O governo anunciou algumas medidas para ajudar micro e pequenas empresas, para tentar dar uma mão. Acha isso suficiente?

A questão de ser suficiente é tudo muito relativo. Eu vi negócios que estão completamente destruídos. Retomá-los não vai ser nada fácil. Não vai ser nada fácil mesmo. O povo surpreendeu-me pela positiva, porque eu sou cabo-verdiano, nasci em Cabo Verde, vivi muitos anos fora. Acho que nós, sendo um país pequeno, temos uma força tremenda. O cabo-verdiano é um povo resiliente, muito lutador. Vamos atrás. Eu acho que será possível voltar novamente ao que éramos, mas isso vai levar tempo. Os apoios que podem vir de fora e do governo, nomeadamente, acho que podem dar sempre uma ajuda, mas não sei até que ponto serão suficientes.Eu acho que temos que tirar lições muito grandes daqui para o futuro, porque é assim, com o tempo que nos encontramos, o clima e tudo mais, essas alterações climáticas, estamos cada vez mais sujeitos a estas intempéries. Temos que fazer um trabalho de raiz, planeamento sobretudo, tem que haver muito planeamento, porque sem planeamento estaremos sempre a trabalhar em cima do joelho.

Acho que deveria haver uma maior coordenação das ajudas. O que aconteceu, realmente, é que o povo agiu de uma forma imediata e quando se age nessa forma imediata, às vezes não há a coordenação desejada.) Mas também, a verdade é que se não houvesse ajuda imediata, se calhar o povo estava a passar muito mal, muitas dificuldades. Acho que o governo deveria ter sido mais célebre a agir.Não estou a dizer que não tenham agido, não é isso que está em causa, mas, pura e simplesmente, foi uma máquina que levou muito tempo a pôr em funcionamento. Temos que estar mais bem preparados para agir mais rapidamente.

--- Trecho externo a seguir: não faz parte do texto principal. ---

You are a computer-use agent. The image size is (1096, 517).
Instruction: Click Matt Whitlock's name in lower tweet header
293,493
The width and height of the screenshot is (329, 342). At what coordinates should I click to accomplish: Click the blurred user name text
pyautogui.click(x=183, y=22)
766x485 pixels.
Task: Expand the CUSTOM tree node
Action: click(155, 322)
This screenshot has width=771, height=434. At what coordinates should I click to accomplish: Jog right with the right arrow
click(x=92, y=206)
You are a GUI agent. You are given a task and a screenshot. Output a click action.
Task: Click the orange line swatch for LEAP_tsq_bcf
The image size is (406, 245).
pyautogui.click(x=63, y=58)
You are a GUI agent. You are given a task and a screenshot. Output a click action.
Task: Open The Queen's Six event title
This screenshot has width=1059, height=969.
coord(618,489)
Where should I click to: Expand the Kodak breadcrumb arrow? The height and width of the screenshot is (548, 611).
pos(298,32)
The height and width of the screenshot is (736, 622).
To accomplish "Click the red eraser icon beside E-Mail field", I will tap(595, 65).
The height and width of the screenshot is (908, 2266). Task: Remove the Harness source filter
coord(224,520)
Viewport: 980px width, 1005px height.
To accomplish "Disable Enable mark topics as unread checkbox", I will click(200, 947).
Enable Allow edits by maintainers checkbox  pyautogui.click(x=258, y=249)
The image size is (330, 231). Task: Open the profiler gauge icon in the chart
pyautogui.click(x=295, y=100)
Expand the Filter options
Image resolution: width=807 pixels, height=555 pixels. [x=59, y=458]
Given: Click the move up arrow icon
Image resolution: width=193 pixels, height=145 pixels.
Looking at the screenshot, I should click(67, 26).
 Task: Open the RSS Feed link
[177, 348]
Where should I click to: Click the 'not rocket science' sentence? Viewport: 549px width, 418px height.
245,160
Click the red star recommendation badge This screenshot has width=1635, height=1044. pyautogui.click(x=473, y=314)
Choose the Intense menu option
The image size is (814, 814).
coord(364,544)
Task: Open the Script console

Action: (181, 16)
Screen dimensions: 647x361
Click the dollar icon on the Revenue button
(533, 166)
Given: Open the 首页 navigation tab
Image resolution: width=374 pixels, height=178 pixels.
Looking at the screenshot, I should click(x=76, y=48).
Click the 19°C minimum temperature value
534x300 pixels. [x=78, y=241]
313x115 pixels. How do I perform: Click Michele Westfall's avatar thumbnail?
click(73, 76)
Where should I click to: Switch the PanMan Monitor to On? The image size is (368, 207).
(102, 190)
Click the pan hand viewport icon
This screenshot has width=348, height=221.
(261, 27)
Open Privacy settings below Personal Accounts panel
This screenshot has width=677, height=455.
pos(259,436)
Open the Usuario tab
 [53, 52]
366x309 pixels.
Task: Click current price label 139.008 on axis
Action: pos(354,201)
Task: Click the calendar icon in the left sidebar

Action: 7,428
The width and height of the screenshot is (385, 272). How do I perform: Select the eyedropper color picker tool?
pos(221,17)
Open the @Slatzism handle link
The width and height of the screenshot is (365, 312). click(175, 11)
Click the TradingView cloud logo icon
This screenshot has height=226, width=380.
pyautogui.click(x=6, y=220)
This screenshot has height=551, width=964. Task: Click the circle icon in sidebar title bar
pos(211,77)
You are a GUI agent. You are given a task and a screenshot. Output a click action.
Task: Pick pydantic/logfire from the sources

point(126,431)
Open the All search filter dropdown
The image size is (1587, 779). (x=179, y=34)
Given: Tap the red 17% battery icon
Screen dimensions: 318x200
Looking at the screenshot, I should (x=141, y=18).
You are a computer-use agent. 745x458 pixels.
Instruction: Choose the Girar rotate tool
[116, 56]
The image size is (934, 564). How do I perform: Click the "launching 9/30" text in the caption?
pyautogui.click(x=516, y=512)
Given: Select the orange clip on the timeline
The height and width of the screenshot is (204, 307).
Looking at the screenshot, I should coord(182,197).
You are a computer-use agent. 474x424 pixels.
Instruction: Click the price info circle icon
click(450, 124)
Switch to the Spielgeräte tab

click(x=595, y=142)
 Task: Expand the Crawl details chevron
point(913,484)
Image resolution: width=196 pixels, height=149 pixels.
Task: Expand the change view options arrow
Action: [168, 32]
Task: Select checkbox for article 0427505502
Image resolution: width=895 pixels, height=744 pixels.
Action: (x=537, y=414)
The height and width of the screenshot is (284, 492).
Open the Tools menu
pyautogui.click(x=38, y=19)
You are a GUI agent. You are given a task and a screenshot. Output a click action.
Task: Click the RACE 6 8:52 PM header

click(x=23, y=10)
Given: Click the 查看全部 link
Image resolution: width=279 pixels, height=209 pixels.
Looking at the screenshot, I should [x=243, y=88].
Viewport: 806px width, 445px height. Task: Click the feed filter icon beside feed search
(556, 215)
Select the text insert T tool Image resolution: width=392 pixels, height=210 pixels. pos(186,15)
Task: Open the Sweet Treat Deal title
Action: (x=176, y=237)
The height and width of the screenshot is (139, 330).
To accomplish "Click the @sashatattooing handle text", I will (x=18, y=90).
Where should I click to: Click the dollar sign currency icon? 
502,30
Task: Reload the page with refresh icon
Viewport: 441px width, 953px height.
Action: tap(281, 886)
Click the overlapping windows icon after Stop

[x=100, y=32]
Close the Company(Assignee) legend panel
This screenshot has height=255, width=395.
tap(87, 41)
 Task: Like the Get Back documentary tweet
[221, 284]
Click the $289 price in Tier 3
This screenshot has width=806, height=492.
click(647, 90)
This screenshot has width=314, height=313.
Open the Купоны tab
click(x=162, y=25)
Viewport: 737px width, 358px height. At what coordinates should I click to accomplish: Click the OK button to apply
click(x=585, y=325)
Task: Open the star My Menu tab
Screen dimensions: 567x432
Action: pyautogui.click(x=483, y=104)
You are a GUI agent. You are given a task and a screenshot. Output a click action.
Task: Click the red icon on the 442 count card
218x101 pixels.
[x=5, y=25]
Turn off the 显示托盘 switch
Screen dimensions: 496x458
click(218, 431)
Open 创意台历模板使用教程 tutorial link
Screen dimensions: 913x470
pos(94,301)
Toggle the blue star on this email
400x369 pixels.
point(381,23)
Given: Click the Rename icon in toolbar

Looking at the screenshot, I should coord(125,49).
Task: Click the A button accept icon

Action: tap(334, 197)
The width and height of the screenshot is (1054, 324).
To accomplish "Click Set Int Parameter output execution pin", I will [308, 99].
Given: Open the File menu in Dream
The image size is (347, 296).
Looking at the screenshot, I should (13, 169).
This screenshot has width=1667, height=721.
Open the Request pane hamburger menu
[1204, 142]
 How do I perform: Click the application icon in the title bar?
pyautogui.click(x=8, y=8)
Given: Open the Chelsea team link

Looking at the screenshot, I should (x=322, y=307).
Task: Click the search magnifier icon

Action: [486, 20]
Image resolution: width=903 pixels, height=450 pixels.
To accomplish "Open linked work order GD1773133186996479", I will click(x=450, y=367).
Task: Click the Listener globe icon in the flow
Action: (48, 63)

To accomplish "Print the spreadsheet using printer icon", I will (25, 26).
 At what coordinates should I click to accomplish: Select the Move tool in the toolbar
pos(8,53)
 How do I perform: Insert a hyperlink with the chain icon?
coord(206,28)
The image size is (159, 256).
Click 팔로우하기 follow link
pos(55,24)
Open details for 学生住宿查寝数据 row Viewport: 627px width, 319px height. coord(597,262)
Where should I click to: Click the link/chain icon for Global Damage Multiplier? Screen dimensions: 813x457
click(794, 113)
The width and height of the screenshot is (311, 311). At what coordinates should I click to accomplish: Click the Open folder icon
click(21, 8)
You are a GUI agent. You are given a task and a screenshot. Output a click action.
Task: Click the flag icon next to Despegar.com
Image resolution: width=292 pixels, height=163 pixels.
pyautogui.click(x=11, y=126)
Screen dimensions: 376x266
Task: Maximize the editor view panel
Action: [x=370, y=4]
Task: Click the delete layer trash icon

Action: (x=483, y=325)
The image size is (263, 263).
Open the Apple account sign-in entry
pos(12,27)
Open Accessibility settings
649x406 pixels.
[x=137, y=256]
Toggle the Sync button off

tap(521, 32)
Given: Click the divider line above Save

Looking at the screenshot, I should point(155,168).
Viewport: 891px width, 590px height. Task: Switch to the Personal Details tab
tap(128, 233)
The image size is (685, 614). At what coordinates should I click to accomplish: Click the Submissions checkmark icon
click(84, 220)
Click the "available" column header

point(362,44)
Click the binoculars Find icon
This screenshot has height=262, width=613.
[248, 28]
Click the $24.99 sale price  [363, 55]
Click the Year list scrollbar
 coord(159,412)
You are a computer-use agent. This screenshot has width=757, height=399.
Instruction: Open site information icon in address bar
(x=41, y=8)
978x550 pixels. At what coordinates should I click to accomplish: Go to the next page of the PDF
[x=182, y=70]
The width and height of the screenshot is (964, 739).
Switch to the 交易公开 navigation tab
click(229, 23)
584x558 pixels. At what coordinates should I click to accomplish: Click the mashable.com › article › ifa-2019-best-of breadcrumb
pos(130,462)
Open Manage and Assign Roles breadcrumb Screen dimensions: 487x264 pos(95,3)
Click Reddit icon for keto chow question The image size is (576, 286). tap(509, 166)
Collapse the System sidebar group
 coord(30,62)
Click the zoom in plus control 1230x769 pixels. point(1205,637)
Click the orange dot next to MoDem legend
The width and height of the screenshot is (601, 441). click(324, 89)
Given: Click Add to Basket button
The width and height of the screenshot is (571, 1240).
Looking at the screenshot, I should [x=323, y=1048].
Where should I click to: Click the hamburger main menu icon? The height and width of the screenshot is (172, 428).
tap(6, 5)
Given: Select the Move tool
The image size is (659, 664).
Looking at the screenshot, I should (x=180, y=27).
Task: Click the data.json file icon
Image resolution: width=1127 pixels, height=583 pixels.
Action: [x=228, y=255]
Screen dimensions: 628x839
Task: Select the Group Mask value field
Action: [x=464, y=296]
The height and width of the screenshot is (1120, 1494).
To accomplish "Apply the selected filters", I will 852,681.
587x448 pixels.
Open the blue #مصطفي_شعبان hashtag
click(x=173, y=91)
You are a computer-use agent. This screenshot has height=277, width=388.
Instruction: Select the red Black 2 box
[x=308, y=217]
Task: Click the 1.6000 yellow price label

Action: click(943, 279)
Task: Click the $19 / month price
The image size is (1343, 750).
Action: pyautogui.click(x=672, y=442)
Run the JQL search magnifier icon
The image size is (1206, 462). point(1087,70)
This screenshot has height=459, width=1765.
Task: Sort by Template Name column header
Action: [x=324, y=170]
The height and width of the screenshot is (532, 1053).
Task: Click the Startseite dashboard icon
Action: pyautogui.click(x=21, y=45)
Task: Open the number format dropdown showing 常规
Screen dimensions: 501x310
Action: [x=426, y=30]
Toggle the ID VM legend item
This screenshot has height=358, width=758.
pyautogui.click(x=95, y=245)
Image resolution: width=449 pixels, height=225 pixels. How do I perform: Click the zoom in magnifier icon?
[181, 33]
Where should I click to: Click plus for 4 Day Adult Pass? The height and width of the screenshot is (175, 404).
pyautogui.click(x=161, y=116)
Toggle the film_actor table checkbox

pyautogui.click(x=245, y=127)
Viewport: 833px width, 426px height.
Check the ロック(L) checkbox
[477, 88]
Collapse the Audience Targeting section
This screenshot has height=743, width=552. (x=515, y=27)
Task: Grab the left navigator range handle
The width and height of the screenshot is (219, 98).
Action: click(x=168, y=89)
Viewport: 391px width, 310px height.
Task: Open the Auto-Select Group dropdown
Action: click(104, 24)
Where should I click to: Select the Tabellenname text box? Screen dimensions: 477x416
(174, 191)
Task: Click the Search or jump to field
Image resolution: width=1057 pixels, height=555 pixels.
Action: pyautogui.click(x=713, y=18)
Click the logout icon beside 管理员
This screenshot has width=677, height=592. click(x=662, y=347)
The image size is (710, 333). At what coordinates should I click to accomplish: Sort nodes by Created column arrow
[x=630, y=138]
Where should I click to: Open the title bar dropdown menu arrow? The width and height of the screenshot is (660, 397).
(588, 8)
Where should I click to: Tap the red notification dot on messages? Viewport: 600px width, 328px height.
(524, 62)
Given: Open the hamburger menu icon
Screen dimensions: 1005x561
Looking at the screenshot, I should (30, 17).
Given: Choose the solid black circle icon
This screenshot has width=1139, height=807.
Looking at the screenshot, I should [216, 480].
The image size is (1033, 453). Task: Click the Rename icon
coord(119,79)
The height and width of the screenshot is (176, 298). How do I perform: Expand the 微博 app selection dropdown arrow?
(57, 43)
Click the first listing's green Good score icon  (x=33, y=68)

Muitos cidadãos responsabilizam os serviços de meteorologia e a protecção civil por não terem alertado a população da tempestade do dia 11 de agosto. Mas, as autoridades reafirmam que foi impossível prever a dimensão da onda tropical e especialistas dizem que as fortes chuvas que caíram na madrugada de segunda-feira, 11 de agosto acompanhada de trovoadas, raios e relâmpagos, ocorreram num lapso de tempo extraordinário, tornando-se imprevisível para a observação meteorológica habitual.